(Records contained in a dataset)
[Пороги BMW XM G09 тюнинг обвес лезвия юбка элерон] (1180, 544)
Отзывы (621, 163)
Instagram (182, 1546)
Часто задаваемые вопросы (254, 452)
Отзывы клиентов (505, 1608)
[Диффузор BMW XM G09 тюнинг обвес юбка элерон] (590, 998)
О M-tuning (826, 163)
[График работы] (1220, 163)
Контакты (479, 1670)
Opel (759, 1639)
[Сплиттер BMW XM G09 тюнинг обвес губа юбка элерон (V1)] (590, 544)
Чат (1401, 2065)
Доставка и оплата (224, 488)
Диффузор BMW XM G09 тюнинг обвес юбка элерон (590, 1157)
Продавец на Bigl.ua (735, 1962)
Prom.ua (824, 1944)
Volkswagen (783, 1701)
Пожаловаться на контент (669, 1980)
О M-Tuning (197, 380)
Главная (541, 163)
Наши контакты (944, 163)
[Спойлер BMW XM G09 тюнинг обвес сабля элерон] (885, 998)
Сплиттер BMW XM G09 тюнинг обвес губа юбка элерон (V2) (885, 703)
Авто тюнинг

[WORK TO COMPLETE] Retype the records above in full, exactly as they appear.

[EXERCISE RESPONSE]
[Пороги BMW XM G09 тюнинг обвес лезвия юбка элерон] (1180, 544)
Отзывы (621, 163)
Instagram (182, 1546)
Часто задаваемые вопросы (254, 452)
Отзывы клиентов (505, 1608)
[Диффузор BMW XM G09 тюнинг обвес юбка элерон] (590, 998)
О M-tuning (826, 163)
[График работы] (1220, 163)
Контакты (479, 1670)
Opel (759, 1639)
[Сплиттер BMW XM G09 тюнинг обвес губа юбка элерон (V1)] (590, 544)
Чат (1401, 2065)
Доставка и оплата (224, 488)
Диффузор BMW XM G09 тюнинг обвес юбка элерон (590, 1157)
Продавец на Bigl.ua (735, 1962)
Prom.ua (824, 1944)
Volkswagen (783, 1701)
Пожаловаться на контент (669, 1980)
О M-Tuning (197, 380)
Главная (541, 163)
Наши контакты (944, 163)
[Спойлер BMW XM G09 тюнинг обвес сабля элерон] (885, 998)
Сплиттер BMW XM G09 тюнинг обвес губа юбка элерон (V2) (885, 703)
Авто тюнинг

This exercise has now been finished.